- _TASK ITEM_:
Keep the pictures out of the copy and repeat the records exactly.

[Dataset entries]
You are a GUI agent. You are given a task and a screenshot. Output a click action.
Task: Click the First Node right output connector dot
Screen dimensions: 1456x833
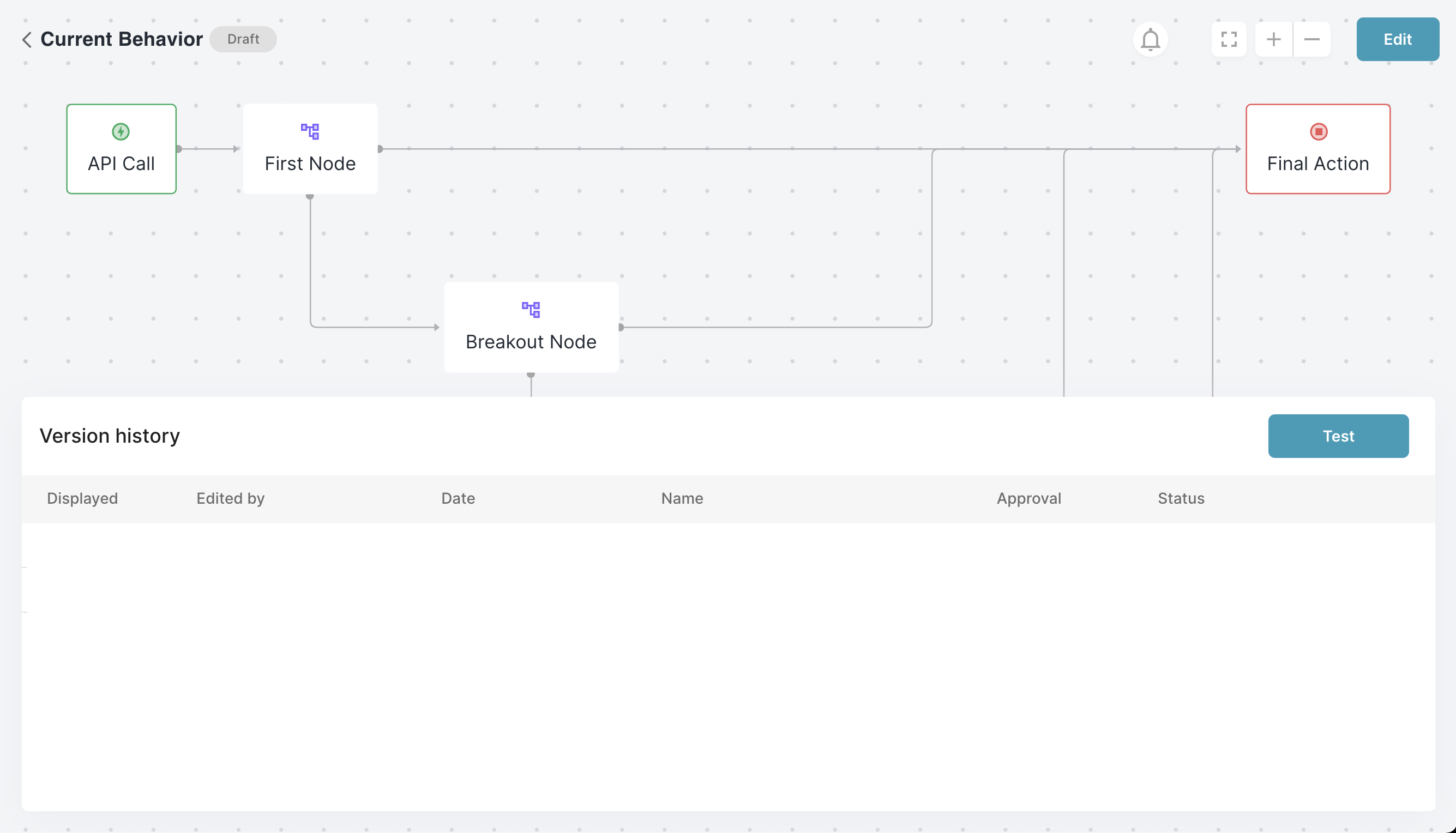[380, 149]
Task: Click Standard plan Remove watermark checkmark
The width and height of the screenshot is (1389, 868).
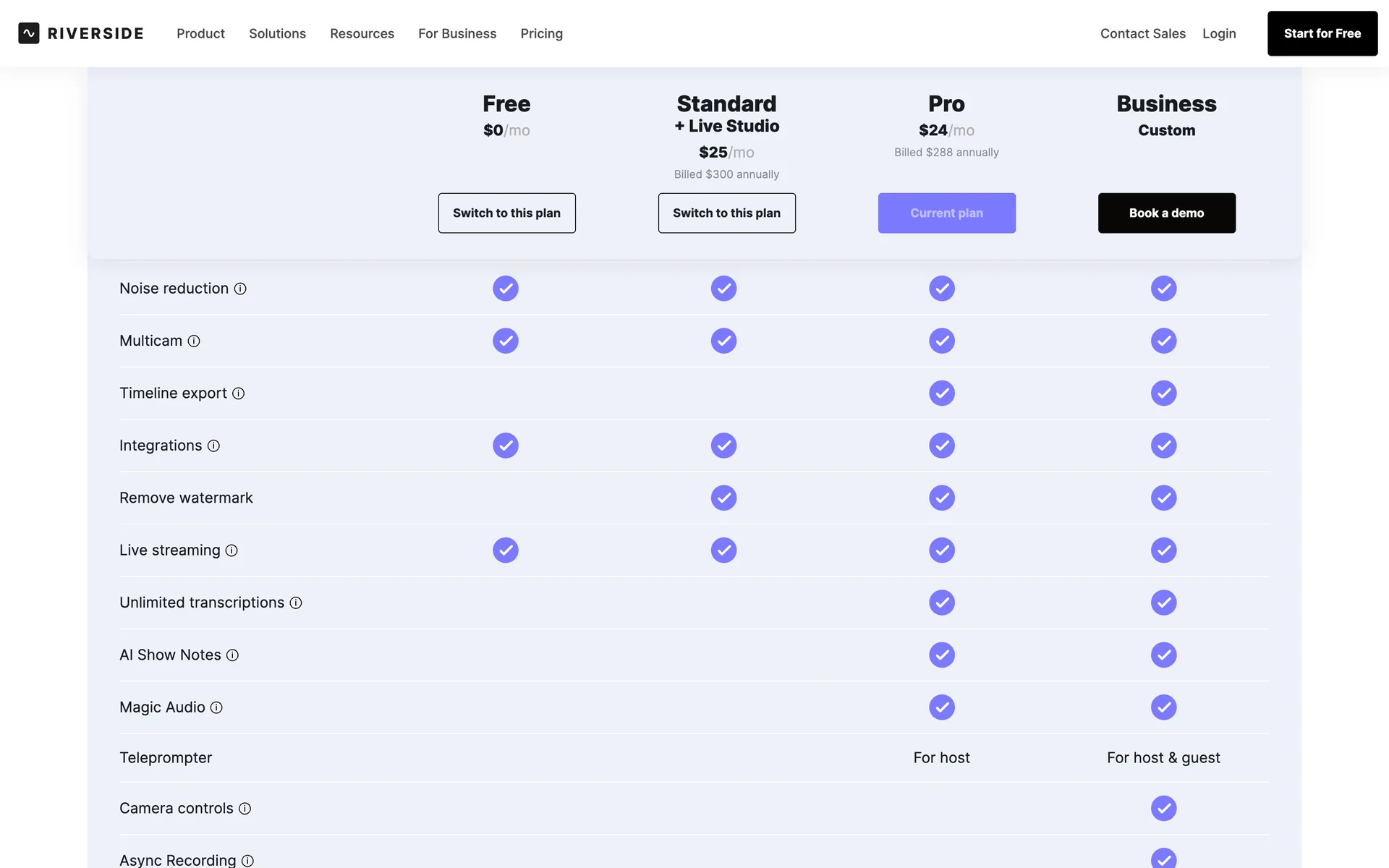Action: [x=723, y=498]
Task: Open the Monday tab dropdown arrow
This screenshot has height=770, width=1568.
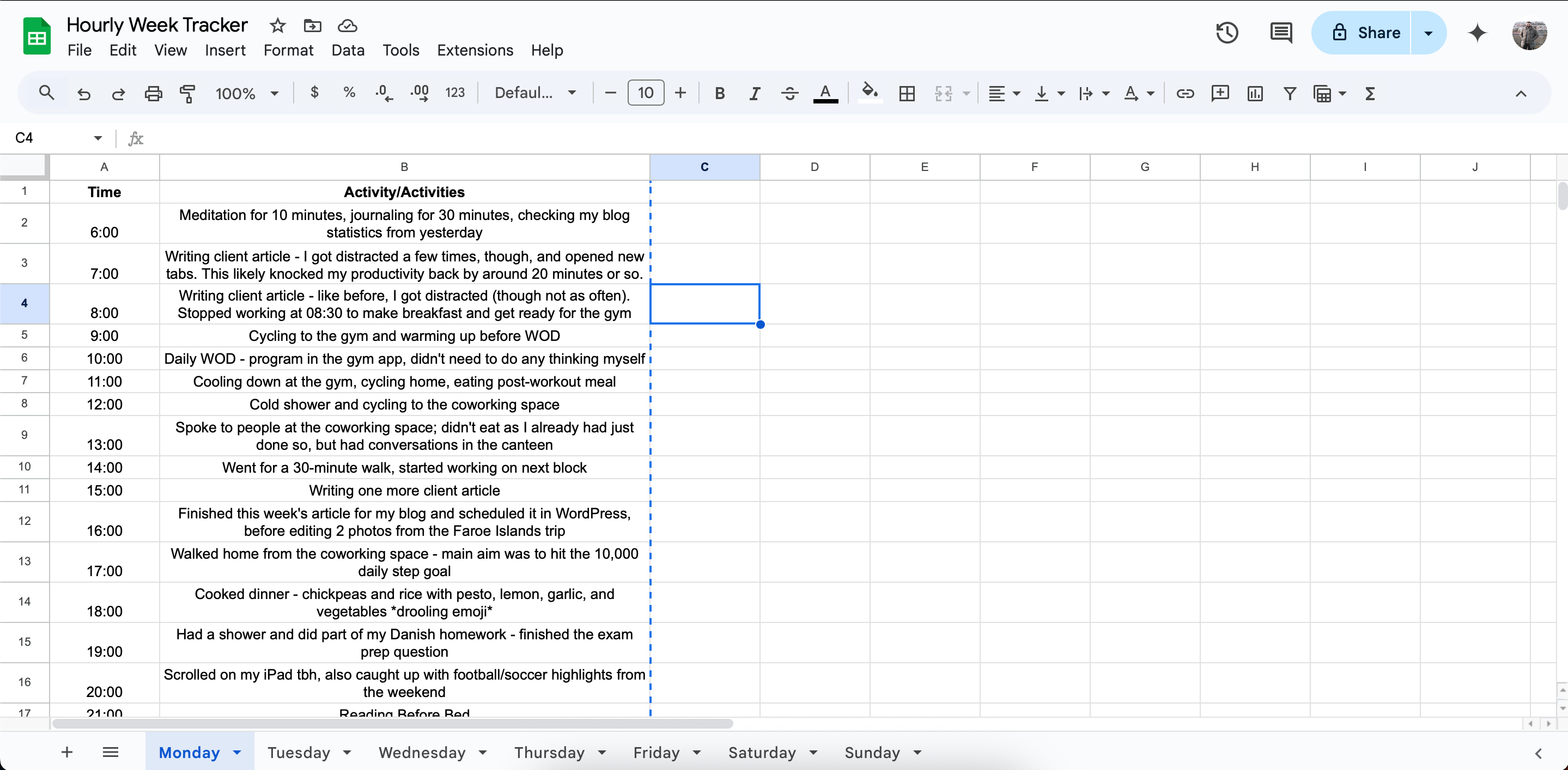Action: click(238, 753)
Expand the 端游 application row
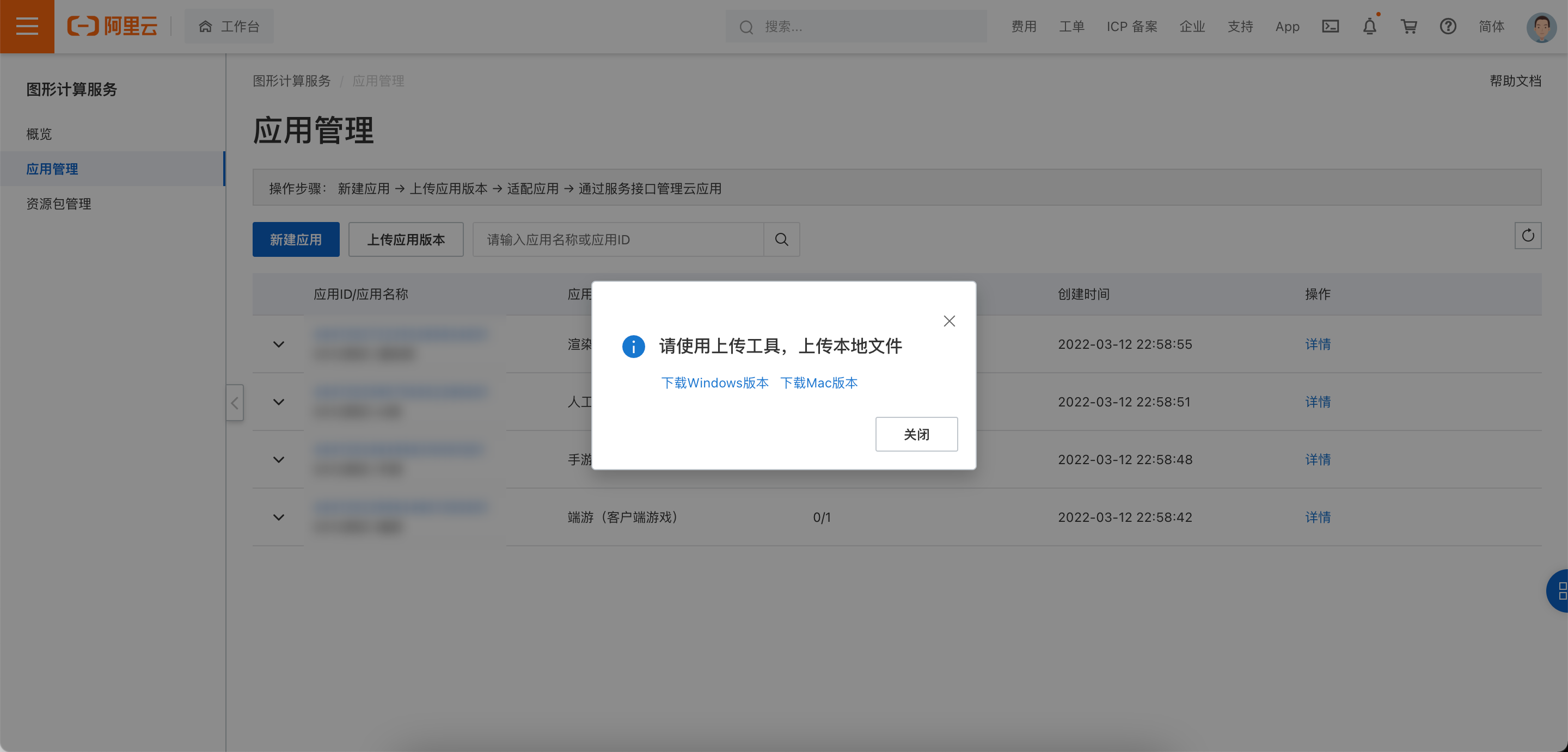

- _RESULT_:
You are a GUI agent. You are given a task and a screenshot. Output a click action.
Task: Click the First Node right output connector dot
Screen dimensions: 1456x833
[380, 149]
Task: Click Standard plan Remove watermark checkmark
The width and height of the screenshot is (1389, 868).
Action: [x=723, y=498]
Task: Open the Monday tab dropdown arrow
This screenshot has height=770, width=1568.
Action: click(238, 753)
Expand the 端游 application row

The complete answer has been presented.